Dan Colchico
- Colchico in 1961

No. 86
- Position: Defensive end

Personal information
- Born: May 27, 1935 Berkeley, California, U.S.
- Died: April 27, 2014 (aged 78) Concord, California, U.S.
- Listed height: 6 ft 4 in (1.93 m)
- Listed weight: 236 lb (107 kg)

Career information
- High school: Mount Diablo (Concord)
- College: Diablo Valley JC San Jose State
- NFL draft: 1959 (7th round, 78th overall pick)
- AFL draft: 1960 (1st round)

Career history

Playing
- San Francisco 49ers (1960–1967); New Orleans Saints (1968–1969);

Coaching
- San Francisco 49ers (1967) Defensive line coach;

Career NFL statistics
- Fumble recoveries: 7
- Sacks: 27.5
- Stats at Pro Football Reference

= Dan Colchico =

American football player (1935–2014)

Daniel Mametta Colchico (May 27, 1935 – April 27, 2014) was an American athlete who played defensive end in the National Football League (NFL).

==Biography==
===Early life===
Dan Colchico was born May 27, 1935, in Port Chicago, California, part of the San Francisco Bay Area. His father, an immigrant from Italy, was killed in an industrial accident when Dan was 6 years old.

Colchico was a tough child from a tough neighborhood who was naturally athletic from an early age. Particularly skilled on the football field, Colchico graduated from Mt. Diablo High School and attended Diablo Valley Junior College in Pleasant Hill, California before winning a scholarship to play at San Jose State College.

===Collegiate career===
After graduating from Diablo Valley Junior College, Colchico entered San Jose State in February 1957. Wearing jersey number 88, Colchico was soon starting for the Spartans at the Right End position.

===Professional career===
Colchico was drafted by the San Francisco 49ers in the seventh round (78th overall) of the 1959 NFL draft. He was a member of the San Francisco 49ers organization for seven years from 1960 to 1967 (played 1960–1965 – in 1966 he performed Public Relations duties while in rehab for a ruptured Achilles tendon and upon being denied clearance to play by the 49er medical staff, was hired as the Defensive Line Coach in 1967) and played two seasons for the New Orleans Saints (1968-1969) before retiring from the NFL.

===Death and legacy===
Dan Colchico died April 27, 2014, at his home in Concord, California, from complications due to heart surgery. He was 78 years old at the time of his death.

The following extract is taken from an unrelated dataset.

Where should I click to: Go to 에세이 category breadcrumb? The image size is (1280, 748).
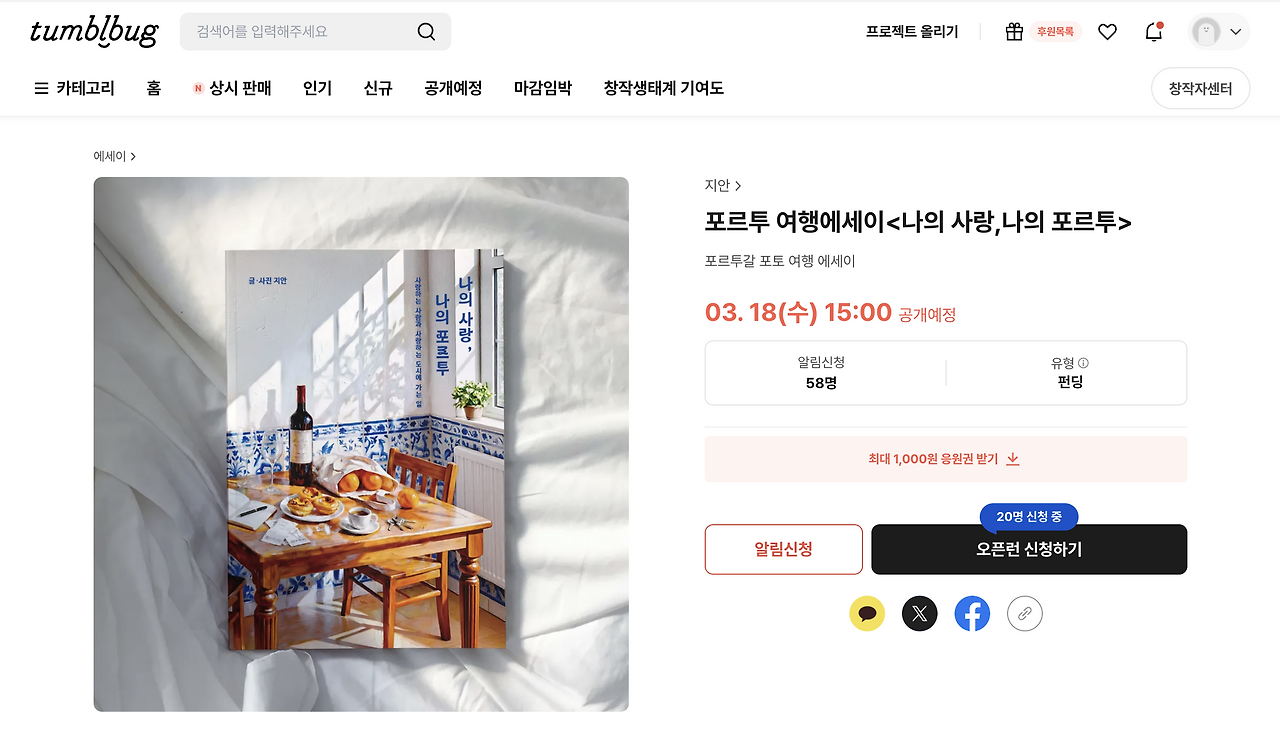pyautogui.click(x=114, y=156)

Among other accolades Dan was an Associated Press and United Press International All-American Honorable Mention during his collegiate career.

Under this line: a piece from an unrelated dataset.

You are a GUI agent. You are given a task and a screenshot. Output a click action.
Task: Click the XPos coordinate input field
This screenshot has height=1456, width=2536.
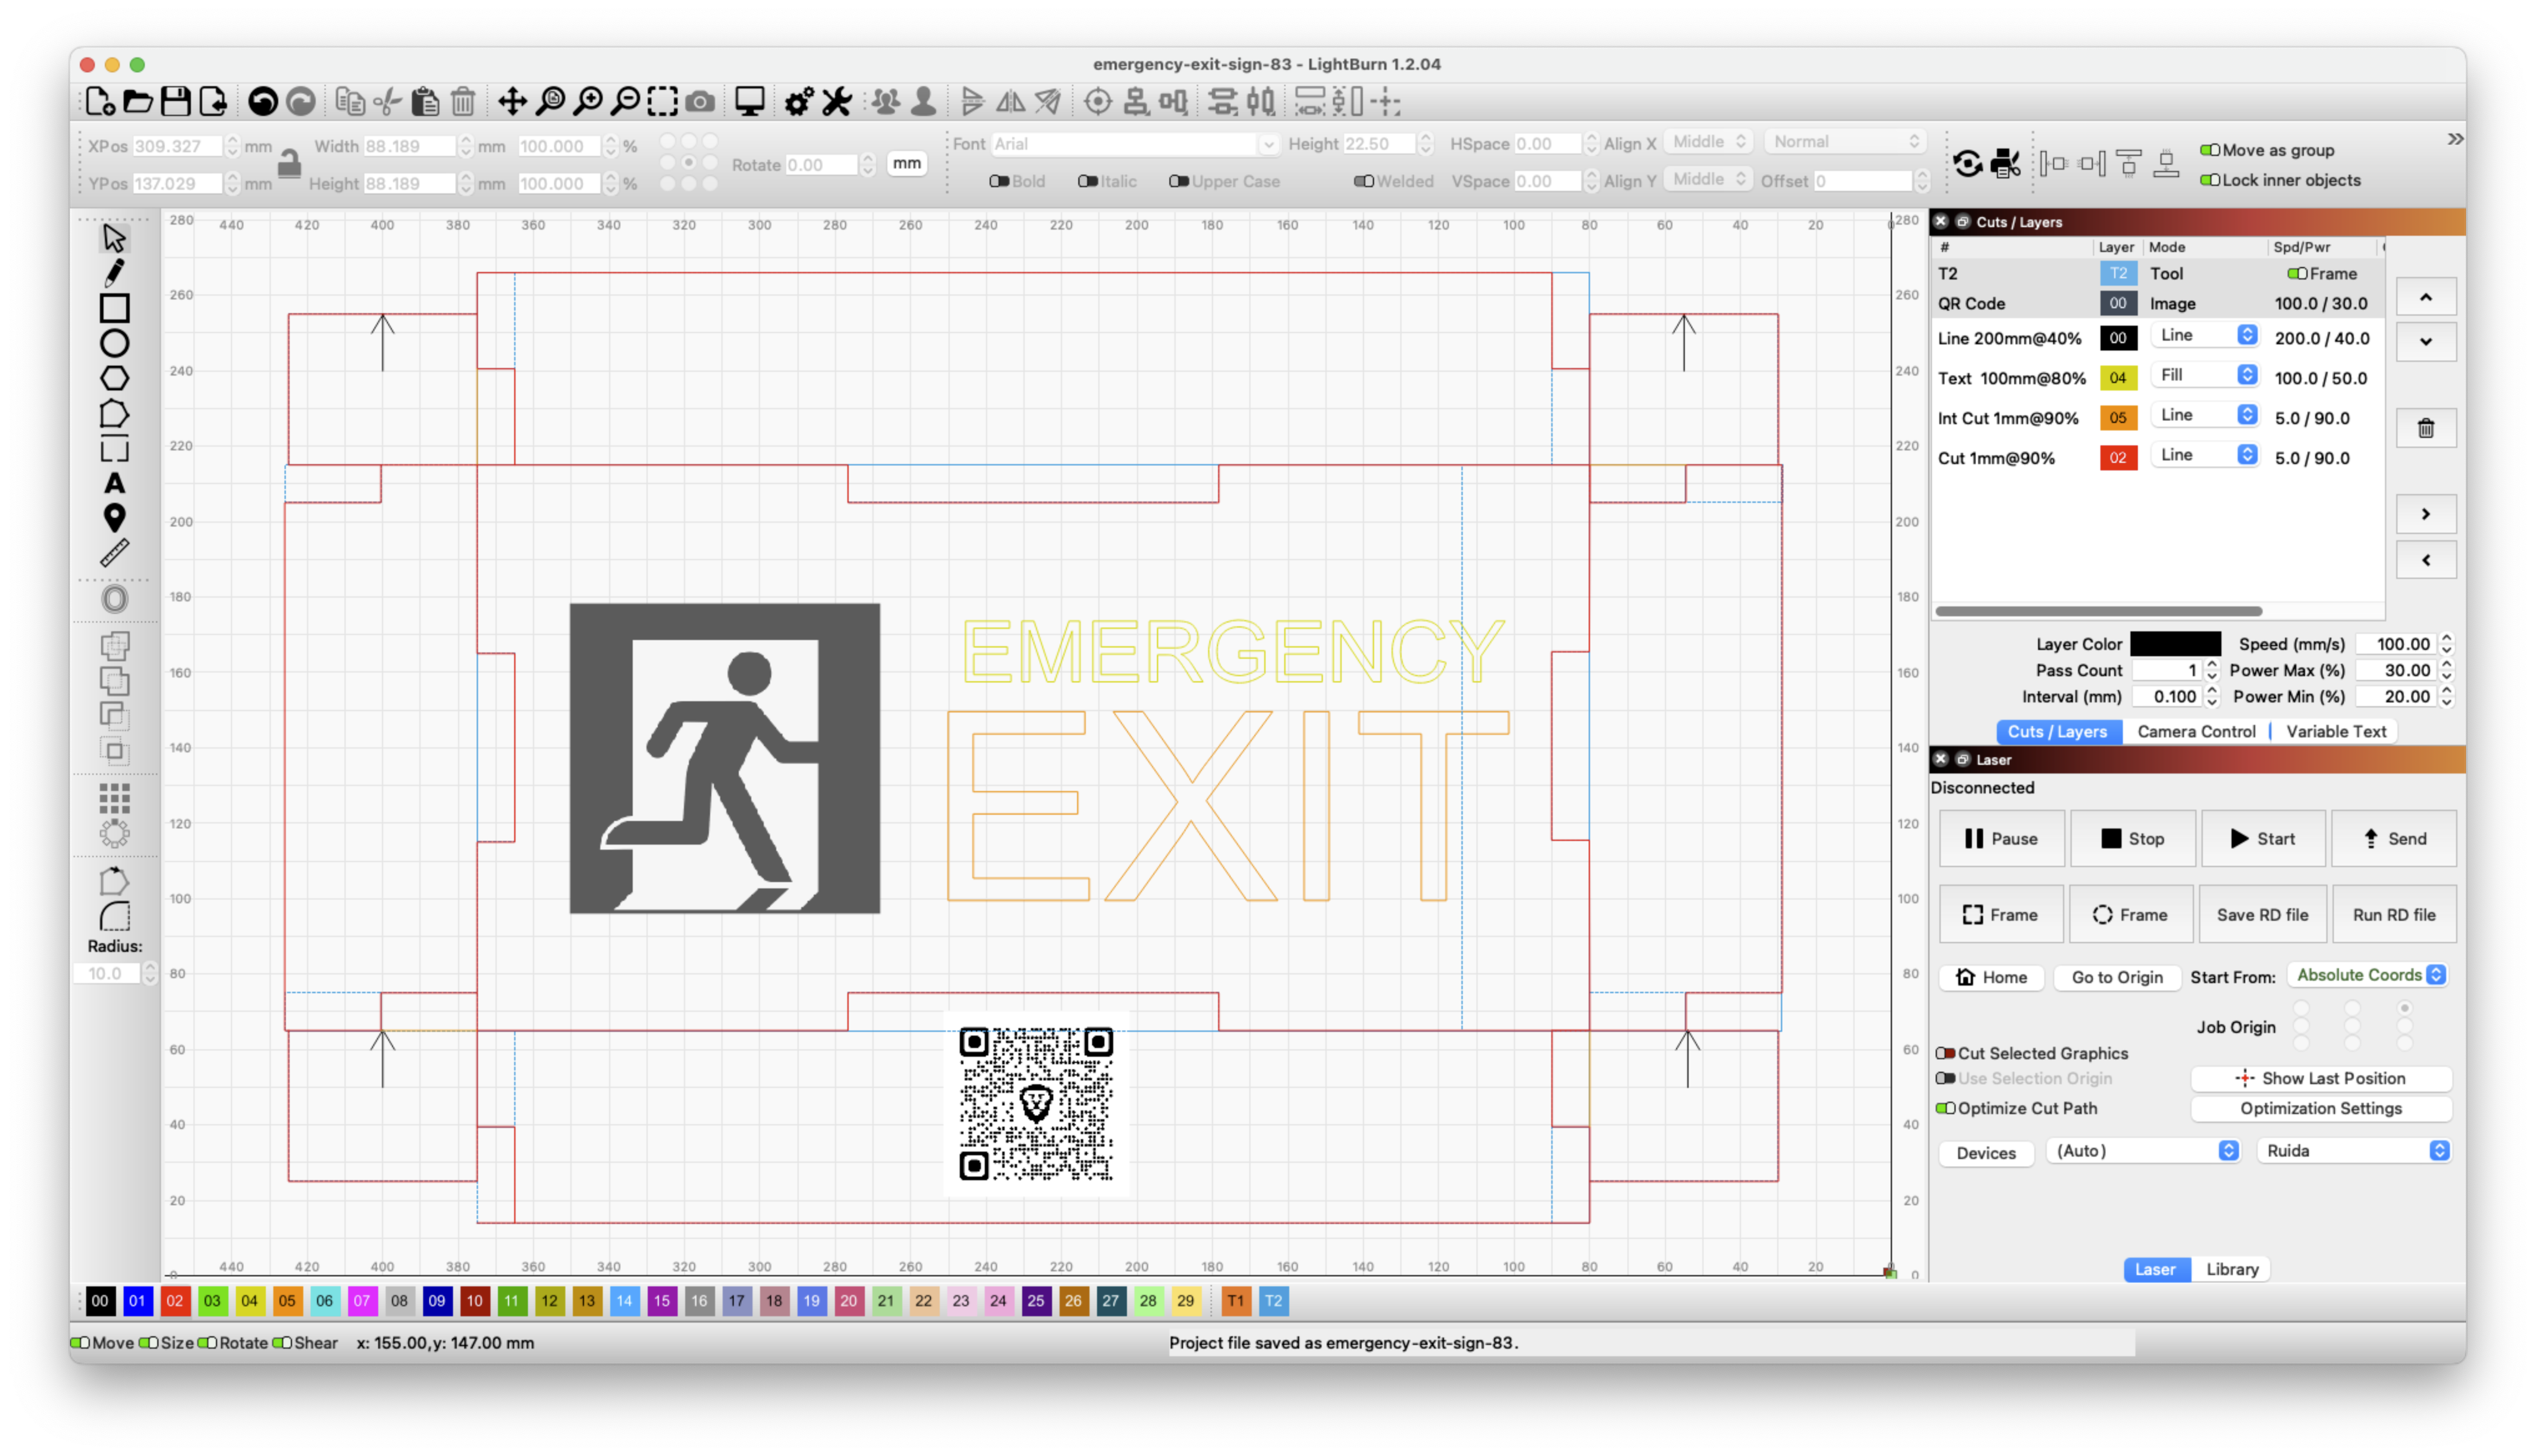[178, 145]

In 1962 Colchico was awarded the Len Eshmont Award, an award granted by the San Francisco 49ers to the player best exemplifying inspirational and courageous play and regarded as the highest team honor.

Colchico was also an inductee of the San Jose State Alumni Hall of Fame.

Colchico donated his brain to Boston University chronic traumatic encephalopathy Research Program with the hope of having others gain insight into the correlation of subconcussions received through playing Football and how it relates to addictive behavior, depression, impulse control and dementia. His brain samples subsequently showed he had chronic traumatic encephalopathy. He was one of at least 345 NFL players to be diagnosed after death with this disease, which is caused by repeated hits to the head.